Background

The MGB Challenge Arabic track is new for the 2016 evaluation.

The Arabic audio data is taken from Aljazeera TV, from the period 2005-2015. All the programs have been manually captions. The total amount of the released data is about 1,200 hours.

All programs have been manually captioned with no timing information. QCRI Arabic ASR system has been used to recognize all programs. The ASR output was used to align the manual captioning and produce speech segments for training speech recognition. More than 20 hours from 2015 programs have been transcribed verbatim and manually segmented. This data is split into a development set of 10 hours that is available now, and a similar evaluation set of 10 hours from which audio data will be released during the evaluation period.

Data

Data provided includes:
  • Approximately 1,200 hours of Arabic broadcast data, obtained from about 4,000 programmes broadcast on Aljazeera Arabic TV channel over a span of 10 years, from 2005 until September 2015.
  • Time-aligned transcription as an output from light supervised alignment, with a varying quality of human transcription for the whole episode.
  • More than 110 million words of Aljazeera.net website collected between 2004, and the year of 2011

Metadata for each program include title, genre tag, and date/time of transmission. The original set of data for this period contained about 1,500 hours of audio, obtained from all shows; we have removed programmes with damaged aligned transcriptions. the aligned segmented transcription will be shared as well as the original raw transcrption (which has no time information).

Data: Description of the provided data

For each program, we will share the following:

  • The original raw transcription from Aljazeera as it shown on the Aljazeera website. The Arabic text in each file will be in UTF8 encoding.
  • XML including time information for each segments, as well as title, genre tag, and date/time of transmission about the program in Buckwalter transliteration format.

A sample of a training audio file from the training data is available. There is also a corresponding raw transcription and an aligned segmented transcription

Evaluation tasks

Particpants can can enter any of two tasks:

  1. Speech-to-text transcription of broadcast television
  2. Alignment of broadcast audio to a subtitle file, ie. lightly supervised alignment, at the level of a whole show.
Tasks are described in more detail below. Each task has one or more primary evaluation conditions and possibly a number of contrastive conditions. To enter a task, participants must submit at least one system which fulfils the primary evaluation conditions. Note that signing the MGB challenge data license requires you to participate in at least one task.
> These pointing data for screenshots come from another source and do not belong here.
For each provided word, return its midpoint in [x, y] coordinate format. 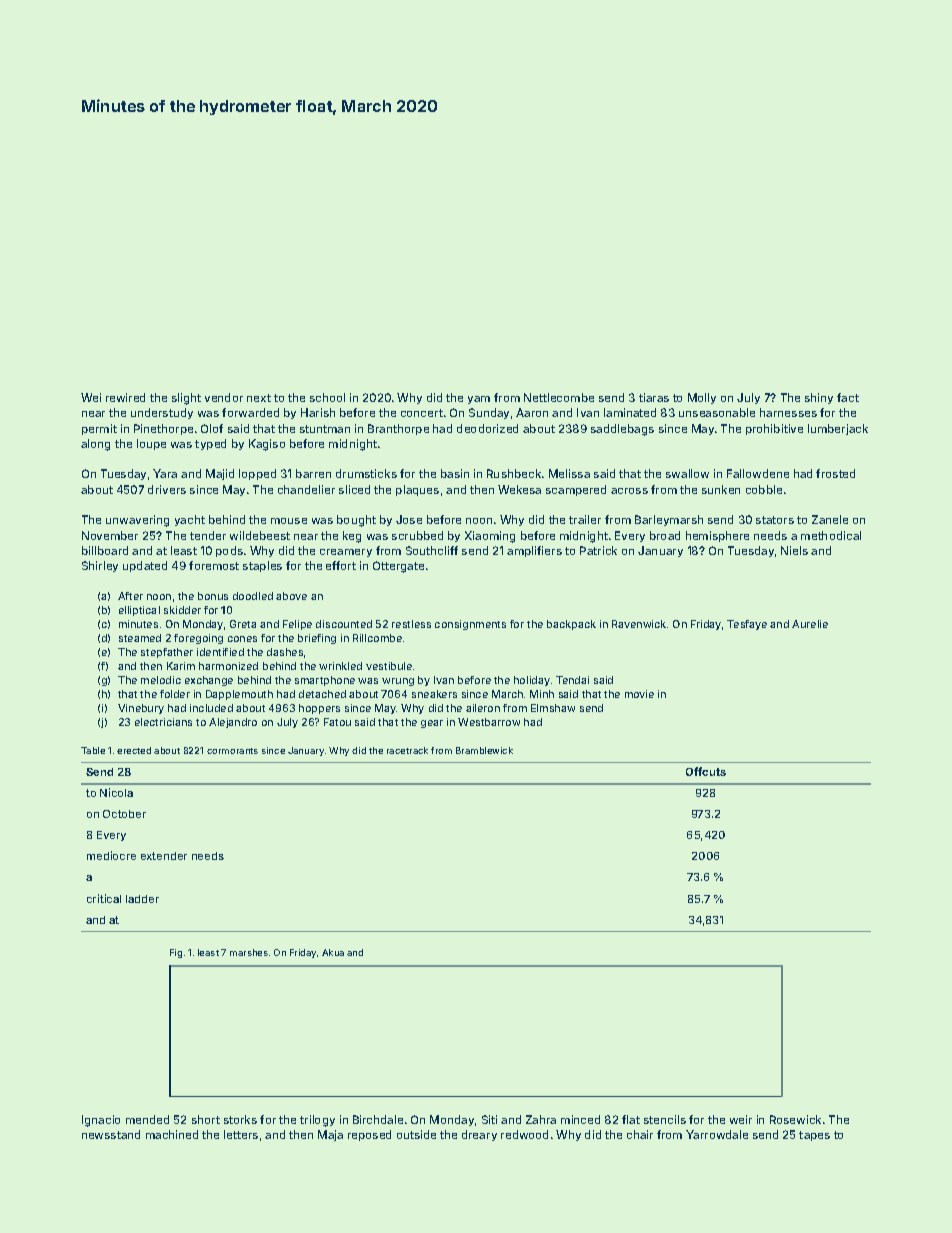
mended [147, 1119]
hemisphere [717, 536]
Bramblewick [484, 750]
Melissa [569, 473]
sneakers [434, 694]
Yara [165, 473]
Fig [176, 953]
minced [580, 1119]
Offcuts [706, 771]
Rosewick [795, 1119]
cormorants [232, 751]
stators [775, 520]
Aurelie [810, 624]
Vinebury [141, 709]
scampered [576, 490]
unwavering [137, 521]
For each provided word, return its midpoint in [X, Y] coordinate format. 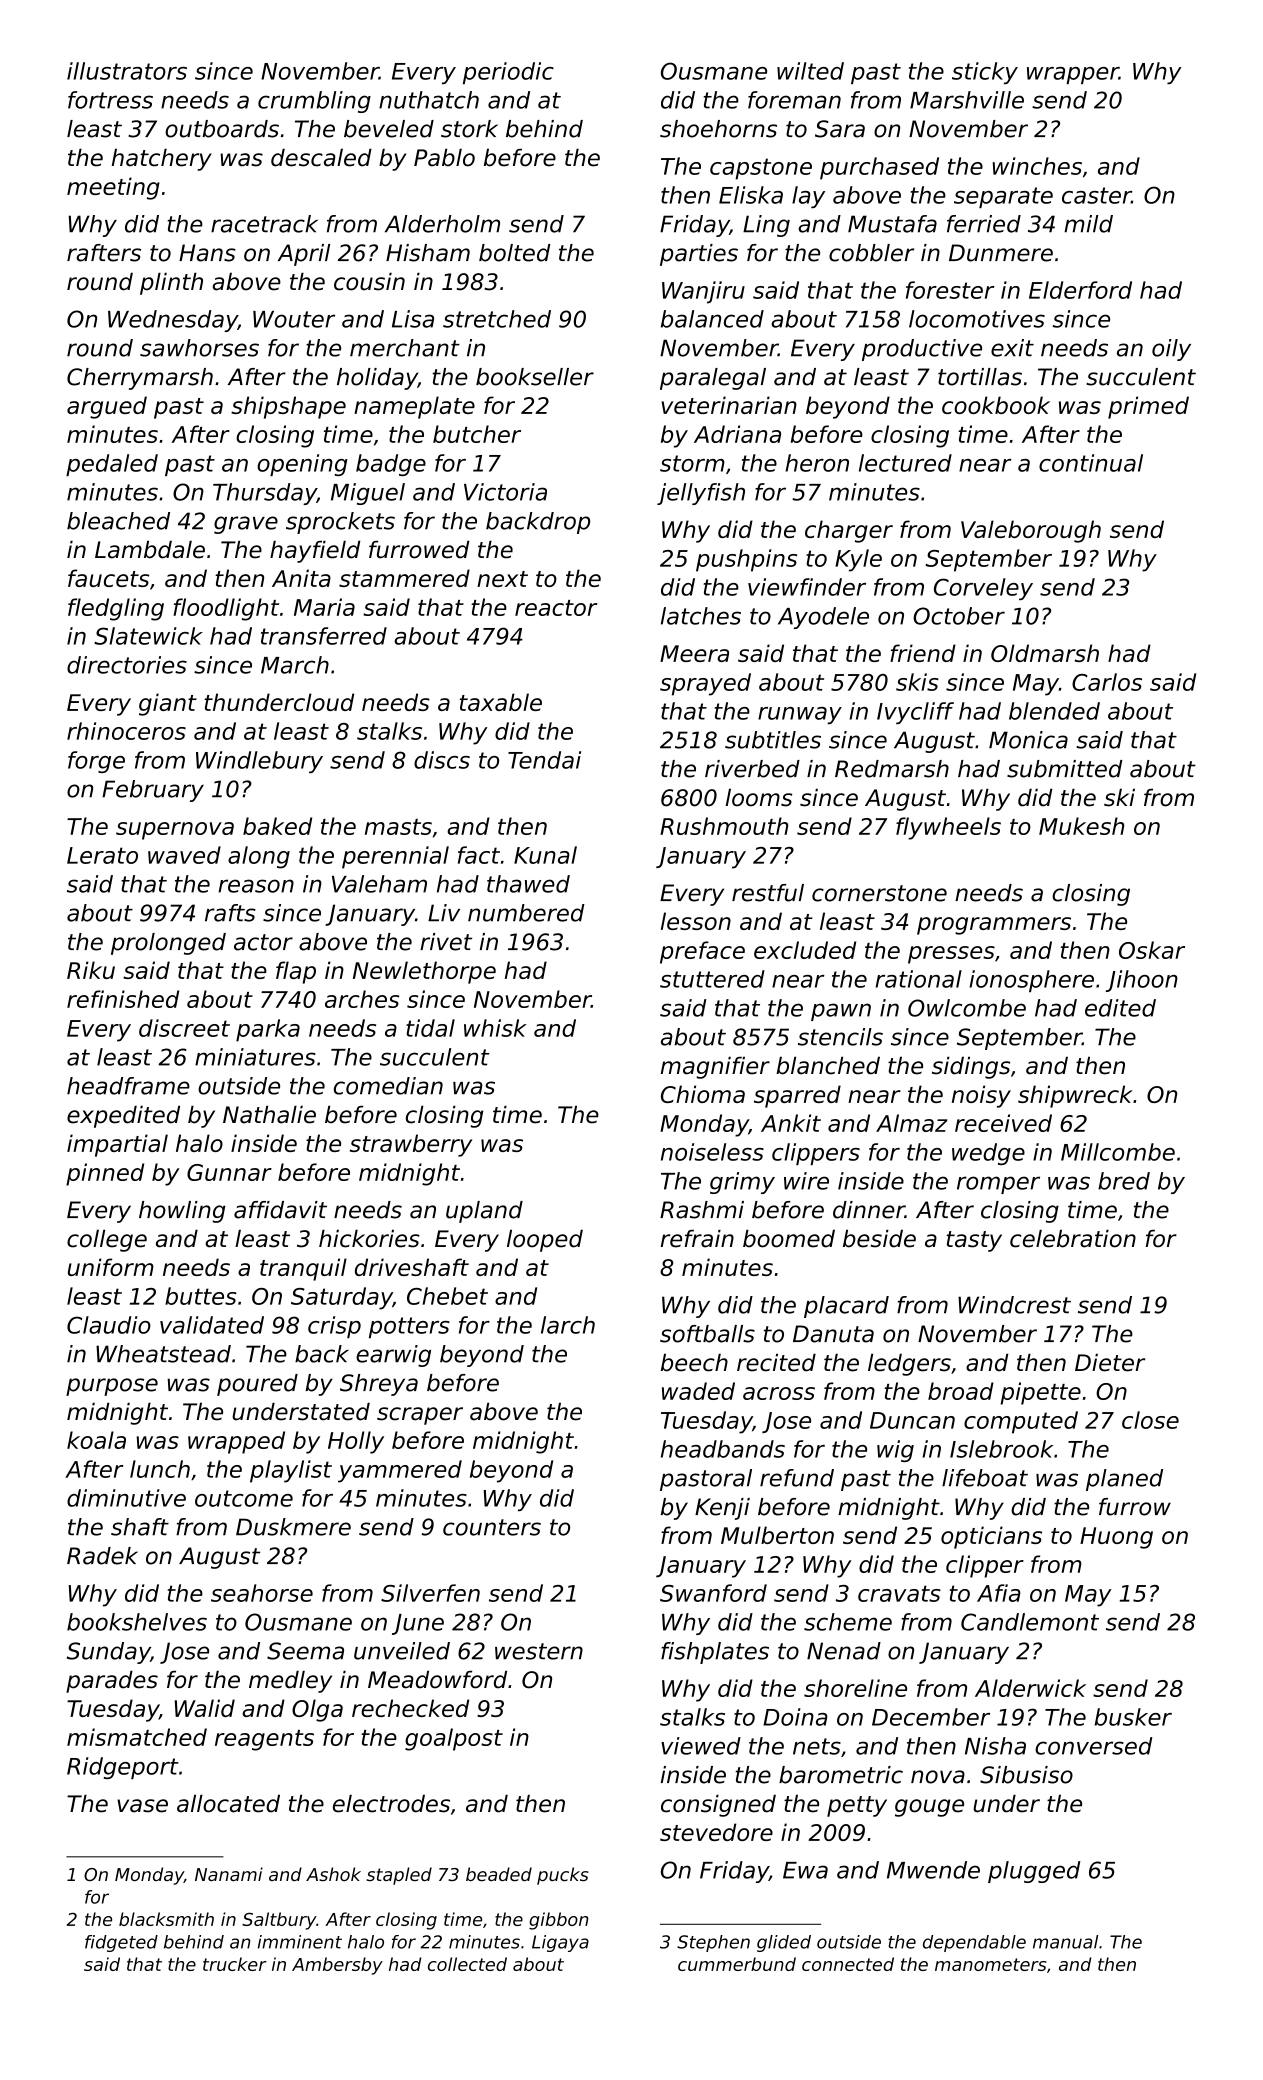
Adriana [737, 434]
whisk [495, 1028]
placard [846, 1307]
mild [1088, 224]
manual [1065, 1942]
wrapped [236, 1442]
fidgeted [121, 1943]
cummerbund [737, 1964]
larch [568, 1325]
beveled [389, 129]
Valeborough [1031, 531]
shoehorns [718, 129]
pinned [105, 1174]
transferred [324, 636]
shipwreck [1075, 1096]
Scoring tools for all tasks will be available on Github repository.

Rules for all tasks
  • Only audio data and language model data supplied by the organisers can be used for transcription and alignment tasks. All metadata supplied with training data can be used.

  • Any lexicon can be used.
Transcription

This is a standard speech transcription task operating on a collection of whole TV shows drawn from diverse genres. Scoring will require ASR output with word-level timings. Segments with overlap speech will be ignored for scoring purposes (where overlap is defined to minimise the regions removed - at segment level where possible). Speaker labels are not required in the hypothesis for scoring. Usual NIST-style mappings will be used to normalise reference/hypothesis.

For the evaluation data, show titles and genre labels will be supplied. Some titles will have appeared in the training data, some will be new. All genre labels will have been seen in the training data. The supplied title and genre information can be used as much as desired. Other metadata present in the development data will not be supplied for the evaluation data, but this does not preclude, for example, the usage of metadata for the development set to infer properties of shows with the same title in the evaluation data.

There will be shared speakers across training and evaluation data. It is possible for participants to automatically identify these themselves and make use of the information. However, each program in the evaluation set should be processed independently.

Alignment

In this task, participants will be supplied with a tokenised version of speech segments as they have been manually reviewed (this appears in the XML as developmentData in the metadata download). The task is to align these to the spoken audio at word level, where possible. Scoring will be performed by a script (supplied to participants shortly) that calculates a precision/recall measure for each spoken word, derived from a careful manual transcription. Participants should supply output exactly for the words in the speech segments, with word timings added.